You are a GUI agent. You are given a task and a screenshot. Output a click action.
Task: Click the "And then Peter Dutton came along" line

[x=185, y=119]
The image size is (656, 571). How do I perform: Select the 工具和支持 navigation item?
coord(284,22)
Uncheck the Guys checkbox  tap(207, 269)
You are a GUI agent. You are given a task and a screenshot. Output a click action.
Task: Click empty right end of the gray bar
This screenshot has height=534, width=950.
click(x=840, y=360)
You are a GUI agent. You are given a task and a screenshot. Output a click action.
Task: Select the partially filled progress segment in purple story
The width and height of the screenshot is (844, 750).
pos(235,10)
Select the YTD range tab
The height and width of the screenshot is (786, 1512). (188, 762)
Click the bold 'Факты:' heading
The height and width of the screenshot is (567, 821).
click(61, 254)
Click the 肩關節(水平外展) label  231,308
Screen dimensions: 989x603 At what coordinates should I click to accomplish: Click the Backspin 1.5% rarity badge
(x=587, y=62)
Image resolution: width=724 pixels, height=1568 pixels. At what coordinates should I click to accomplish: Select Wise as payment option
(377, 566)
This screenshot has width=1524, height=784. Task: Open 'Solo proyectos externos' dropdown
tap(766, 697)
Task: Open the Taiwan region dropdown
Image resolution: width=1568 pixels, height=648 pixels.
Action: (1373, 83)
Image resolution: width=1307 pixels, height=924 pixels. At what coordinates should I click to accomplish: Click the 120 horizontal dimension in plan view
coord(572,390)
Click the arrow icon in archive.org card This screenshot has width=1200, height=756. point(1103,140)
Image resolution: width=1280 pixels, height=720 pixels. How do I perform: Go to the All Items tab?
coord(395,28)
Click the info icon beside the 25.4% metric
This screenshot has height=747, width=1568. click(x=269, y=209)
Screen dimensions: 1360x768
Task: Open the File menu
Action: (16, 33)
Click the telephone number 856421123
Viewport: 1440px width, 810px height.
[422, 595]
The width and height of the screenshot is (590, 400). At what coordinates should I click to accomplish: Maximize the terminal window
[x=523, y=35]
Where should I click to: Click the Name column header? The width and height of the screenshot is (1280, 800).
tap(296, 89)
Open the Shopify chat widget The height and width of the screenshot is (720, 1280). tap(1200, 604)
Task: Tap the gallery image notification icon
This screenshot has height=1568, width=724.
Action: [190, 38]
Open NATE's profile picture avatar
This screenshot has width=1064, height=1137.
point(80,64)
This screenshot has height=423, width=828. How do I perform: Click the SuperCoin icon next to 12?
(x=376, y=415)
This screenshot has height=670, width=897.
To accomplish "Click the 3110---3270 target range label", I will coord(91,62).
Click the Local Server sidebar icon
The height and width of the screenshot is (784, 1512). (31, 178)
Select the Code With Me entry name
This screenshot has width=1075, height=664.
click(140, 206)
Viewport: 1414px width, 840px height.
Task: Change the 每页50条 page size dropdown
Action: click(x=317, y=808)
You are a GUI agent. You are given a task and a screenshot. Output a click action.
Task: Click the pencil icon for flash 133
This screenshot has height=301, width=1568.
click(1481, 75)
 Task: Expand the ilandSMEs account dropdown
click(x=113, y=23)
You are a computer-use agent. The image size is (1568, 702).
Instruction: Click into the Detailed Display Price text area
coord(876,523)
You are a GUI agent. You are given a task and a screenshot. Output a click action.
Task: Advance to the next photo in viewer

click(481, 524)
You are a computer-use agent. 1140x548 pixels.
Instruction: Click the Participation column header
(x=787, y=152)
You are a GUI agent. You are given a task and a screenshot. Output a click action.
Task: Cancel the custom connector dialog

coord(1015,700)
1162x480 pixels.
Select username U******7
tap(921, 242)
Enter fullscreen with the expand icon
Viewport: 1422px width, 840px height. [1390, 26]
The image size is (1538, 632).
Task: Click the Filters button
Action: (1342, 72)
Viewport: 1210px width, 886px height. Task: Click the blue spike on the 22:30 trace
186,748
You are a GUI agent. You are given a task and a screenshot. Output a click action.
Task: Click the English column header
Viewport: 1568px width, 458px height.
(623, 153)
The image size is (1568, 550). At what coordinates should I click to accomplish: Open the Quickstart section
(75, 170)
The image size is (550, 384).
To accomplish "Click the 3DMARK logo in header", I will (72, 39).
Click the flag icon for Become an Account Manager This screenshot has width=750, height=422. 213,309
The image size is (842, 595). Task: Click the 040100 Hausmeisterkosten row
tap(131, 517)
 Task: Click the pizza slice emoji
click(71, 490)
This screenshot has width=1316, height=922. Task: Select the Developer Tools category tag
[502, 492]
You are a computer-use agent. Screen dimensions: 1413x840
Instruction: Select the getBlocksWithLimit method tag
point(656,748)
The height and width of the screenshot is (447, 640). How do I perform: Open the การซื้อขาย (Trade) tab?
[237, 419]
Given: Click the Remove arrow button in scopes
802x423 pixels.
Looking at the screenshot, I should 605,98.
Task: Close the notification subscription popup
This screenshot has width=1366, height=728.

Work to do:
Render the material above as a numbered list, omitting any blank lines.

Solution for this task:
1. You are a GUI agent. You are given a task and a screenshot. Output a click action.
2. Task: Click the "And then Peter Dutton came along" line
3. [x=185, y=119]
4. The image size is (656, 571). How do I perform: Select the 工具和支持 navigation item?
5. coord(284,22)
6. Uncheck the Guys checkbox  tap(207, 269)
7. You are a GUI agent. You are given a task and a screenshot. Output a click action.
8. Task: Click empty right end of the gray bar
9. This screenshot has height=534, width=950.
10. click(x=840, y=360)
11. You are a GUI agent. You are given a task and a screenshot. Output a click action.
12. Task: Select the partially filled progress segment in purple story
13. The width and height of the screenshot is (844, 750).
14. pos(235,10)
15. Select the YTD range tab
16. The height and width of the screenshot is (786, 1512). (188, 762)
17. Click the bold 'Факты:' heading
18. The height and width of the screenshot is (567, 821).
19. click(61, 254)
20. Click the 肩關節(水平外展) label  231,308
21. Screen dimensions: 989x603 At what coordinates should I click to accomplish: Click the Backspin 1.5% rarity badge
22. (x=587, y=62)
23. Image resolution: width=724 pixels, height=1568 pixels. At what coordinates should I click to accomplish: Select Wise as payment option
24. (377, 566)
25. This screenshot has width=1524, height=784. Task: Open 'Solo proyectos externos' dropdown
26. tap(766, 697)
27. Task: Open the Taiwan region dropdown
28. Image resolution: width=1568 pixels, height=648 pixels.
29. Action: (1373, 83)
30. Image resolution: width=1307 pixels, height=924 pixels. At what coordinates should I click to accomplish: Click the 120 horizontal dimension in plan view
31. coord(572,390)
32. Click the arrow icon in archive.org card This screenshot has width=1200, height=756. point(1103,140)
33. Image resolution: width=1280 pixels, height=720 pixels. How do I perform: Go to the All Items tab?
34. coord(395,28)
35. Click the info icon beside the 25.4% metric
36. This screenshot has height=747, width=1568. click(x=269, y=209)
37. Screen dimensions: 1360x768
38. Task: Open the File menu
39. Action: (16, 33)
40. Click the telephone number 856421123
41. Viewport: 1440px width, 810px height.
42. [422, 595]
43. The width and height of the screenshot is (590, 400). At what coordinates should I click to accomplish: Maximize the terminal window
44. [x=523, y=35]
45. Where should I click to: Click the Name column header? The width and height of the screenshot is (1280, 800).
46. tap(296, 89)
47. Open the Shopify chat widget The height and width of the screenshot is (720, 1280). tap(1200, 604)
48. Task: Tap the gallery image notification icon
49. This screenshot has height=1568, width=724.
50. Action: [190, 38]
51. Open NATE's profile picture avatar
52. This screenshot has width=1064, height=1137.
53. point(80,64)
54. This screenshot has height=423, width=828. How do I perform: Click the SuperCoin icon next to 12?
55. (x=376, y=415)
56. This screenshot has height=670, width=897.
57. To accomplish "Click the 3110---3270 target range label", I will coord(91,62).
58. Click the Local Server sidebar icon
59. The height and width of the screenshot is (784, 1512). (31, 178)
60. Select the Code With Me entry name
61. This screenshot has width=1075, height=664.
62. click(140, 206)
63. Viewport: 1414px width, 840px height.
64. Task: Change the 每页50条 page size dropdown
65. Action: click(x=317, y=808)
66. You are a GUI agent. You are given a task and a screenshot. Output a click action.
67. Task: Click the pencil icon for flash 133
68. This screenshot has height=301, width=1568.
69. click(1481, 75)
70.  Task: Expand the ilandSMEs account dropdown
71. click(x=113, y=23)
72. You are a computer-use agent. The image size is (1568, 702).
73. Instruction: Click into the Detailed Display Price text area
74. coord(876,523)
75. You are a GUI agent. You are given a task and a screenshot. Output a click action.
76. Task: Advance to the next photo in viewer
77. click(481, 524)
78. You are a computer-use agent. 1140x548 pixels.
79. Instruction: Click the Participation column header
80. (x=787, y=152)
81. You are a GUI agent. You are given a task and a screenshot. Output a click action.
82. Task: Cancel the custom connector dialog
83. coord(1015,700)
84. 1162x480 pixels.
85. Select username U******7
86. tap(921, 242)
87. Enter fullscreen with the expand icon
88. Viewport: 1422px width, 840px height. [1390, 26]
89. The image size is (1538, 632).
90. Task: Click the Filters button
91. Action: (1342, 72)
92. Viewport: 1210px width, 886px height. Task: Click the blue spike on the 22:30 trace
93. 186,748
94. You are a GUI agent. You are given a task and a screenshot. Output a click action.
95. Task: Click the English column header
96. Viewport: 1568px width, 458px height.
97. (623, 153)
98. The image size is (1568, 550). At what coordinates should I click to accomplish: Open the Quickstart section
99. (75, 170)
100. The image size is (550, 384).
101. To accomplish "Click the 3DMARK logo in header", I will (72, 39).
102. Click the flag icon for Become an Account Manager This screenshot has width=750, height=422. 213,309
103. The image size is (842, 595). Task: Click the 040100 Hausmeisterkosten row
104. tap(131, 517)
105.  Task: Click the pizza slice emoji
106. click(71, 490)
107. This screenshot has width=1316, height=922. Task: Select the Developer Tools category tag
108. [502, 492]
109. You are a computer-use agent. Screen dimensions: 1413x840
110. Instruction: Select the getBlocksWithLimit method tag
111. point(656,748)
112. The height and width of the screenshot is (447, 640). How do I perform: Open the การซื้อขาย (Trade) tab?
113. [237, 419]
114. Given: Click the Remove arrow button in scopes
115. 802x423 pixels.
116. Looking at the screenshot, I should 605,98.
117. Task: Close the notification subscription popup
118. This screenshot has width=1366, height=728.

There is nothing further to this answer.